コロナ禍が介護業界にもたらした影響は数え切れませんが、その中の1つとして離職率が上がってしまったという問題があります。

離職率を下げるためにも介護職員の月額の賃金を上げる必要があると考えた国は、2022年の2月〜9月の間「介護職員処遇改善支援補助金」という形で介護職員の収入を9,000円引き上げました。

2022年10月にはこの補助金が引き継がれ「介護職員等ベースアップ等支援加算(通称ベースアップ等支援加算)」という制度ができました。

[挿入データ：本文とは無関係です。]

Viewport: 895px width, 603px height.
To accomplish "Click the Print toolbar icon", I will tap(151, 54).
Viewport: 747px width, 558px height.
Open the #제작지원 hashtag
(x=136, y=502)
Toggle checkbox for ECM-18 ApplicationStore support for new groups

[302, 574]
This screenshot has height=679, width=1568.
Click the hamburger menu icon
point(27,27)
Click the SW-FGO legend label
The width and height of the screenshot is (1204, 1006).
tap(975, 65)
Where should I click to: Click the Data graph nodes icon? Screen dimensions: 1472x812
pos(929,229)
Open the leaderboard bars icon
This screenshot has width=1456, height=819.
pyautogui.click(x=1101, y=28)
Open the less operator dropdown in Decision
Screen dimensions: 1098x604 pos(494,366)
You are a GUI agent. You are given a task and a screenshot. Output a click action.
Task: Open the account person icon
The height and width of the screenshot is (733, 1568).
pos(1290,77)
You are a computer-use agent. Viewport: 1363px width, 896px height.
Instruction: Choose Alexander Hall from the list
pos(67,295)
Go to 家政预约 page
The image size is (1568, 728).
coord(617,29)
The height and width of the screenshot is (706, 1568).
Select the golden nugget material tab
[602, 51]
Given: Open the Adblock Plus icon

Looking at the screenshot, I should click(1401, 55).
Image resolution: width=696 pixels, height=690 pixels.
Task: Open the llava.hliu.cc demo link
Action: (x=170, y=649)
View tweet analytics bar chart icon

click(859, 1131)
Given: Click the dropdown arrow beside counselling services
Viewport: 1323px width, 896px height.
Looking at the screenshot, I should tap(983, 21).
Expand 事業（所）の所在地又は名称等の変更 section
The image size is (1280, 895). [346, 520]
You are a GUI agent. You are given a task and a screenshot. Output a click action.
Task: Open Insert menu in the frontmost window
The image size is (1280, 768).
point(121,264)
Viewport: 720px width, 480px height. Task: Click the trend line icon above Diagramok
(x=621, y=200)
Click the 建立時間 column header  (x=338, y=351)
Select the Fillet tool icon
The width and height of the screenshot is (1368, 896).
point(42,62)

介護職員処遇改善支援補助金」では補助金が交付されていましたが、新しい制度のベースアップ等支援加算は「介護報酬の加算で介護・障害福祉職員の収入を月額平均9,000円相当引き上げる」という部分が異なります。

事業所の人員不足改善のため加算によって賃金を上げることは効果的です。

しかしこのベースアップ等支援加算は全ての事業所がもらえるわけではありません。

そのため今回はベースアップ等支援が加算される要件について紹介したいと思います。

 

ベースアップ等支援加算のための要件

 

その1 処遇改善加算Ⅰ・Ⅱ・Ⅲのいずれかを取得している事業所であること

現在処遇改善加算の対象となっている事業所でないと加算を受けることができません。

処遇改善加算って何?という方はこちらの記事で紹介しています。

こちらの処遇改善加算はⅠ・Ⅱ・Ⅲのどれかを取得していれば問題ないので、要件は易しくなっています。

 

その2 加算額の3分の2は介護職員等の「基本給」又は「決まって毎月支払われる手当」のために使用すること

加算額の3分2以上は介護職員等のために支払うことが要件となります。

要件さえ満たせば残りは介護職員以外にも配分することができます。

 

その3 ご利用者様の負担が発生するため重要事項説明書を再締結する。

介護職員処遇改善支援補助金と違い、ベースアップ等支援加算は介護報酬で対応するためご利用者様に負担が発生します。

そのため、ベースアップ等支援加算については重要事項説明書の記載を変更する必要があり、算定前には利用者へ説明をしなければなりません

 

「ベースアップ等支援加算」は「処遇改善加算」や「特定処遇改善加算」と異なる加算となっており、重複して加算ができます。

申請にはベースアップ等支援加算計画書の作成が必要となり、無事に加算が認められると介護職員一人当たりに9,000円の加算を取得することができます。

加算を受けることで職員の給料が上がりモチベーションのアップや離職率の低下が期待できると共に、新しい人材募集の際にはアピールする事が可能です。

 

おわりに

「処遇改善加算」「ベースアップ等支援加算」「特定処遇改善加算」は三階建て構造となっており、全て加算を受けることで大幅な賃金アップとなります。

処遇改善加算と特定処遇改善加算について知りたいという方はこちらの記事をご覧ください。

加算制度を上手に利用することで人手不足の介護業界での人材確保が効率的にできるといいですね。